What do you think are the three issues young professionals in Connecticut are most concerned about?
Malloy: Issue number one for Connecticut’s next Governor is job creation, and in my talks with young professionals around the state I think they understand that. In fact, I’m tempted to say it’s issue one, two and three, because the fact is if we can’t grow jobs and get Connecticut’s economy back on track, it will be impossible to make headway on any of the critical issues facing Connecticut. Jobs are important to all Connecticut residents, but especially so for young professionals who are looking to begin their careers and adult lives in Connecticut. If they cant find good jobs here, they’ll move elsewhere – and when that happens the state suffers.
Secondary but related to that, young professionals are concerned about health care, and affordable housing.
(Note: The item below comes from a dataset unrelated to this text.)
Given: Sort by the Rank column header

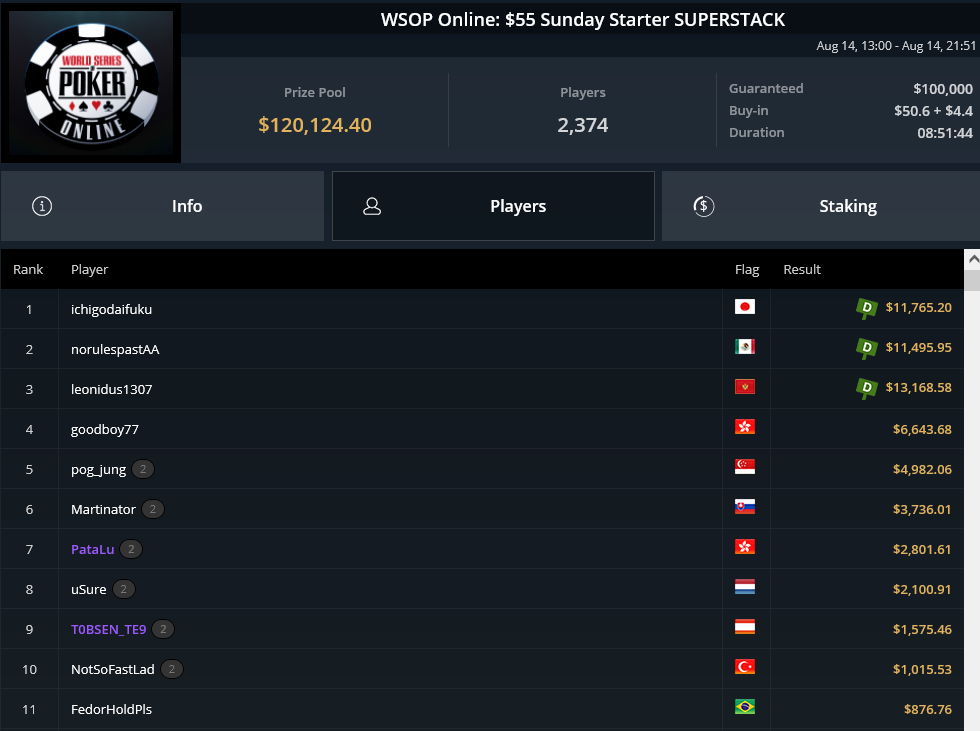Looking at the screenshot, I should click(x=28, y=269).
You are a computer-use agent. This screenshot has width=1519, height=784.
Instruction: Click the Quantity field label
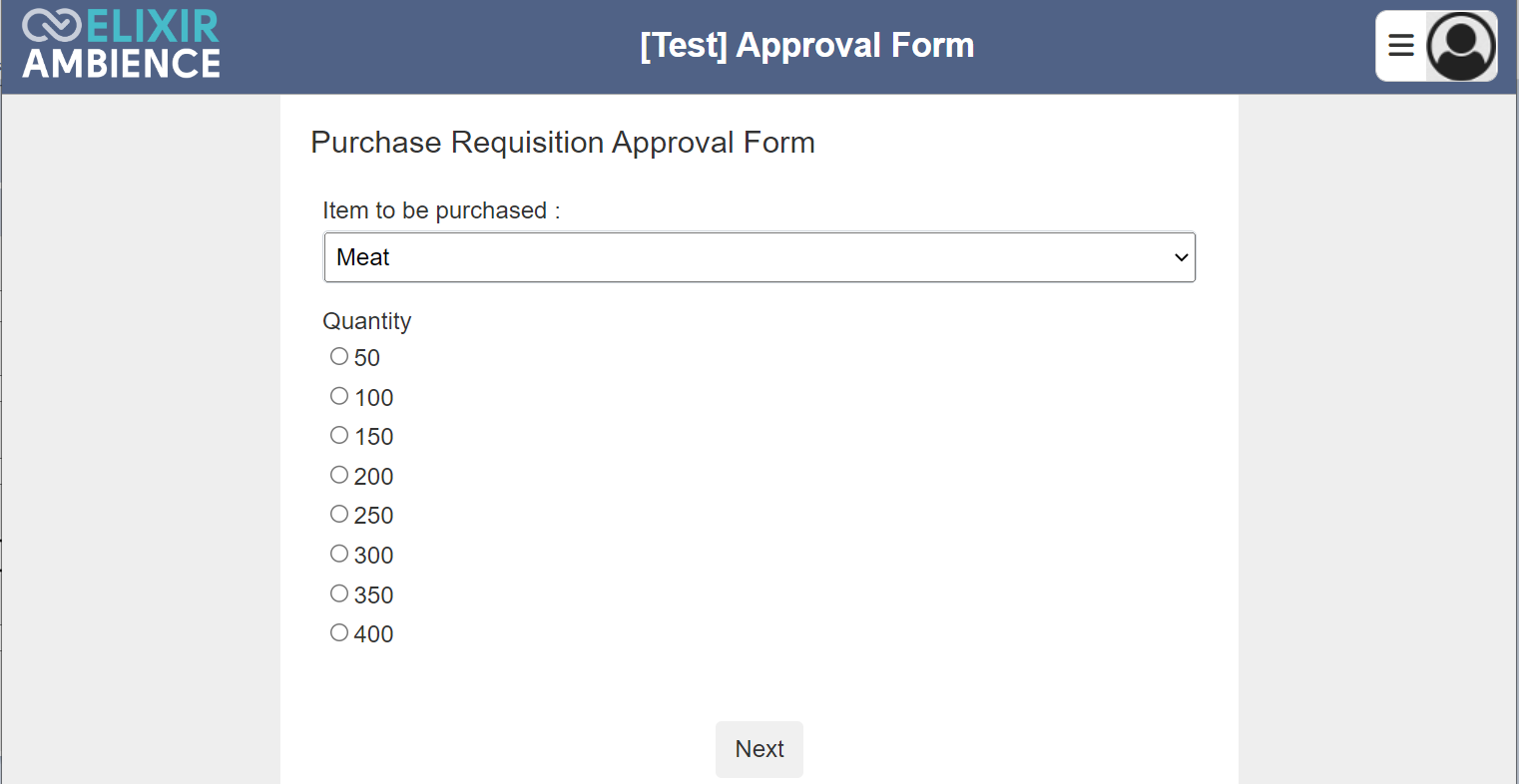[x=367, y=321]
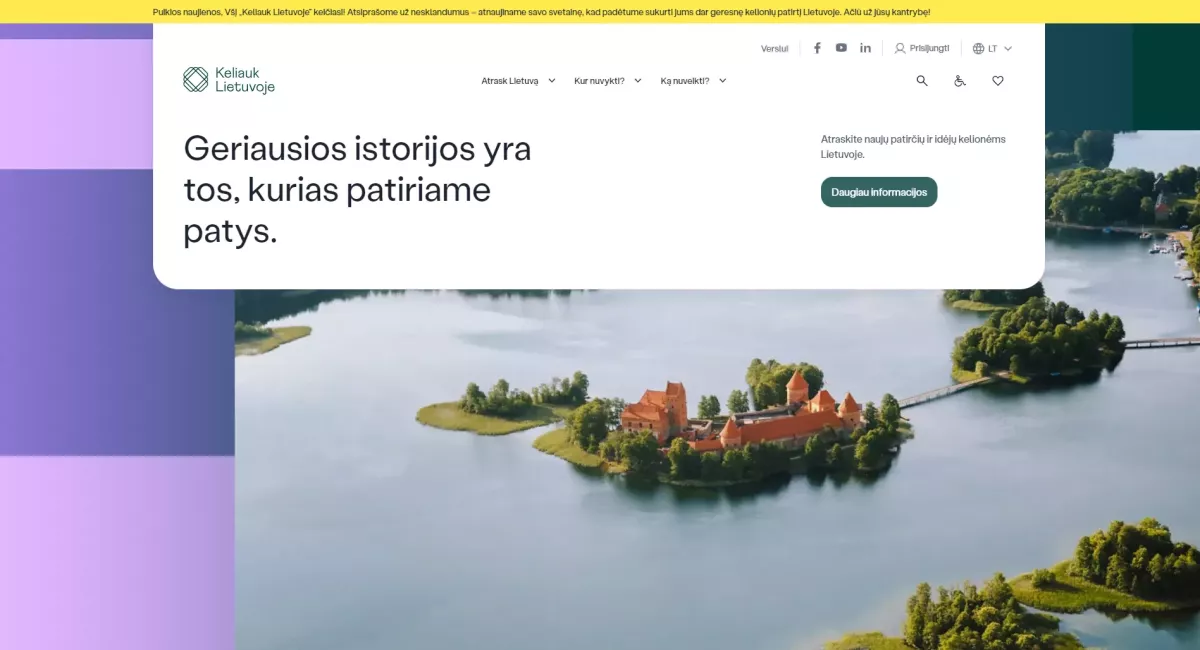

They need to know that an illness won’t devastate them financially, and that can afford to live here and still maintain a good quality of life.
How would you retain young professional talent in Connecticut?
Malloy: I’ll lead an effort to maintain the good jobs we have, and to grow new, well-paying jobs as well so that our young professionals have a reason to stay here. Growing jobs will be a multifaceted approach, one that includes: a refocused effort on recruiting out-of-state companies to come to Connecticut; investing in high-tech industry while working to revitalize the state’s manufacturing industry; reducing health care and energy costs to make the state more business friendly; and making statewide improvements in infrastructure and transportation. Under my administration we can and will make progress on all those fronts, and in doing so we’ll make Connecticut a more attractive place for young professionals to work and live.
What kinds of initiatives would you enact to create more affordable housing for young professionals?
Malloy: I know something about the importance of affordable housing – during my time as Mayor of Stamford we built more affordable housing than any other municipality in the state. Affordability is key to attracting and retaining young skilled workers, and it’s key to attracting and retaining small innovative companies that can grow to be major employers. Connecticut should do more to support applicants for federal funding and tax credits. It should expand the affordable housing bonus in its Historic Preservation Tax Credit program – a program that creates jobs and preserves our historical assets by encouraging rehabilitation of old buildings.
Connecticut should consider bonuses for affordable housing that are consistent with Transit Oriented Development. It should approach affordable housing expansion in a way that builds community and grows neighborhood connections.
Finally, it must tackle homelessness by doing more to support sustainable housing programs and addressing the root causes of homelessness linked to mental illness and economic opportunity.
What would you do to improve public transportation?
Malloy: As Governor I’ll be committed to pursuing strategies that reduce congestion and that provide attractive mass transportation options.
In Stamford, I did just that. Commuter rail service in Stamford grew 200 percent under my leadership. We completed major improvements, including the addition of 1,100 parking spaces, to our train station, the 2nd busiest stop on the Metro-North Line after Grand Central Station. And, toward the end of my tenure, we secured millions of federal dollars for the 1-mile Stamford Urban Transitway, which will vastly improve access to rail service, including access to high-speed rail.